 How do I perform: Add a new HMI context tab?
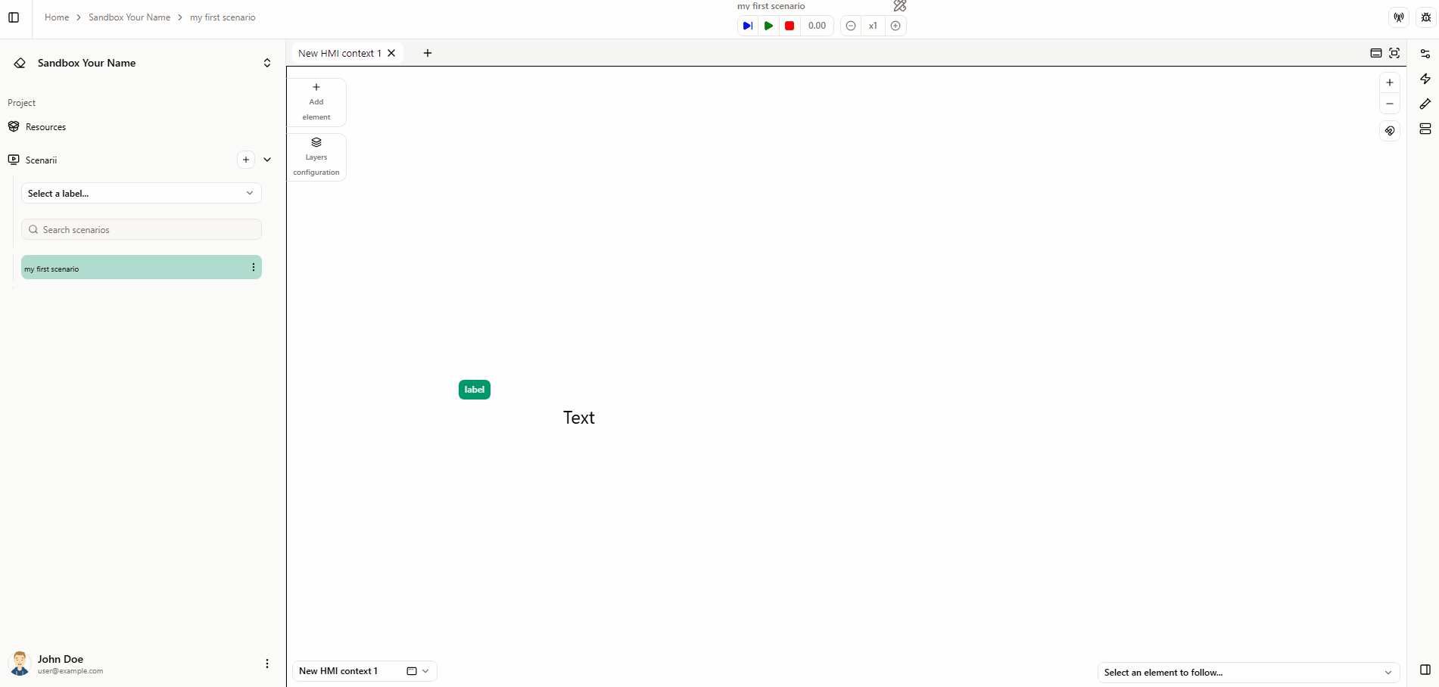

* * *

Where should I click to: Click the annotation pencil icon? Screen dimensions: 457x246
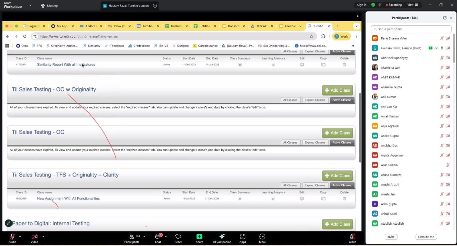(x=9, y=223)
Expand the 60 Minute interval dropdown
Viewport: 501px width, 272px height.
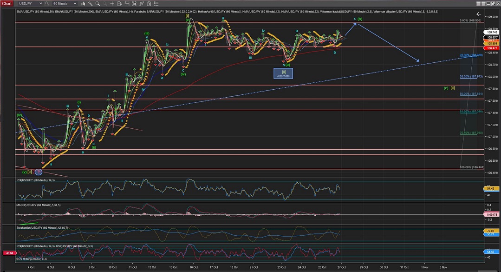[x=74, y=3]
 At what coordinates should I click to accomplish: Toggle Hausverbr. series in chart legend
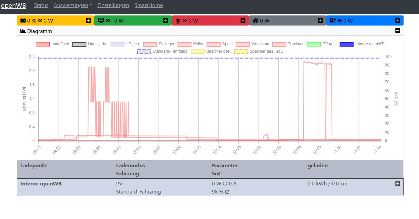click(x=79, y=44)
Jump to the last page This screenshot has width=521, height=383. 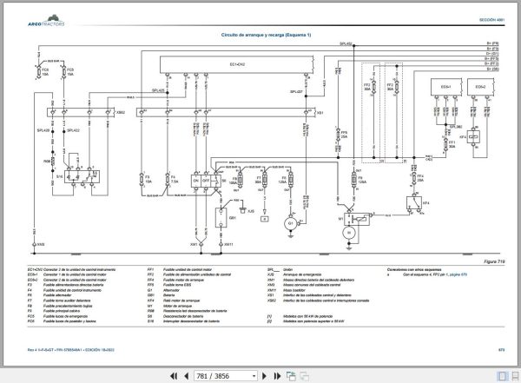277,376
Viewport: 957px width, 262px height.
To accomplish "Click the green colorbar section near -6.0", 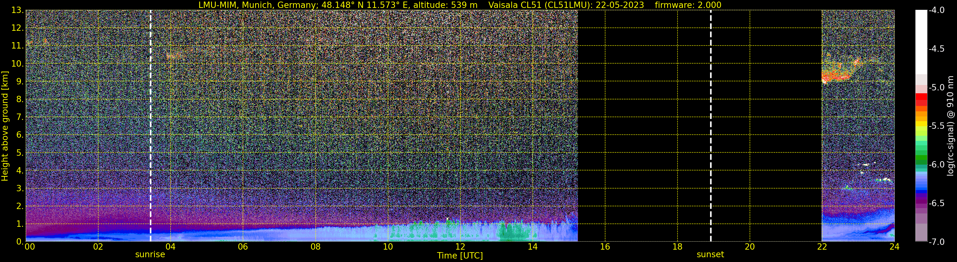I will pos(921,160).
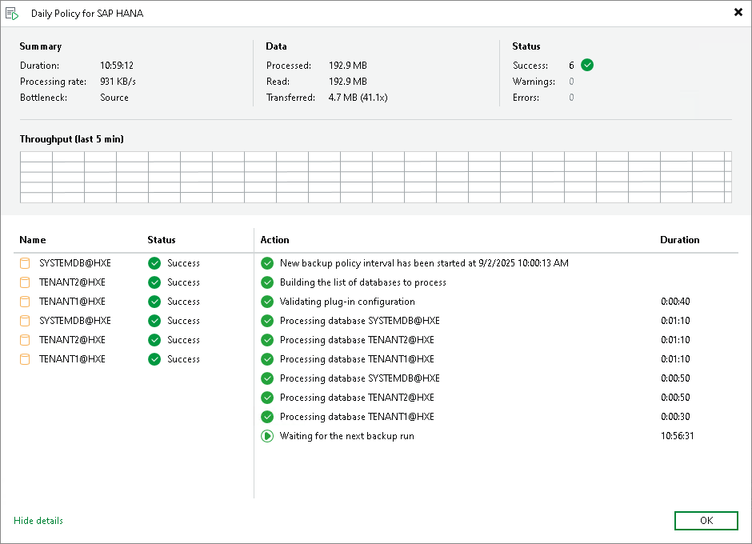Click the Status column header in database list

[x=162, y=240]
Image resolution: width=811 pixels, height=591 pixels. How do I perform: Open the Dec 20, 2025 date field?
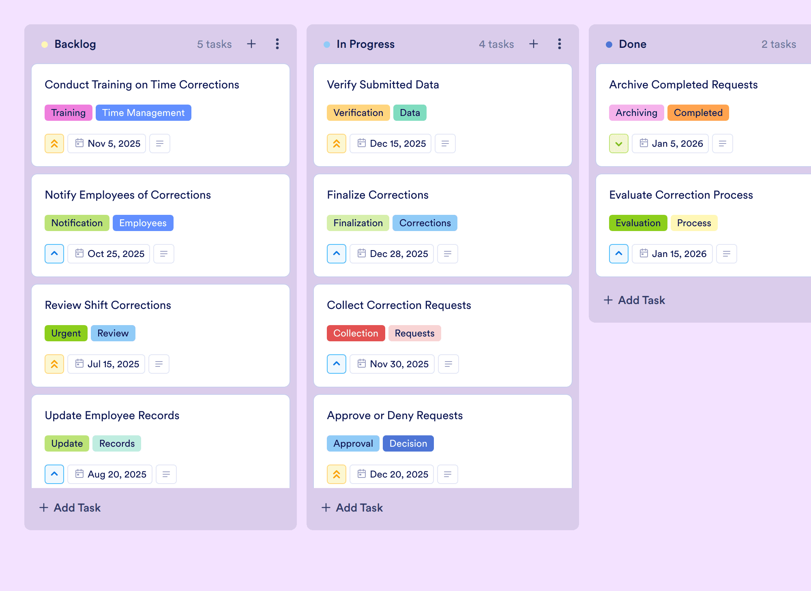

▸ **WHAT IS REQUIRED**:
Determine how many lines in the records contain "perform", and reply with the number only.

▸ **TASK OUTPUT**:
2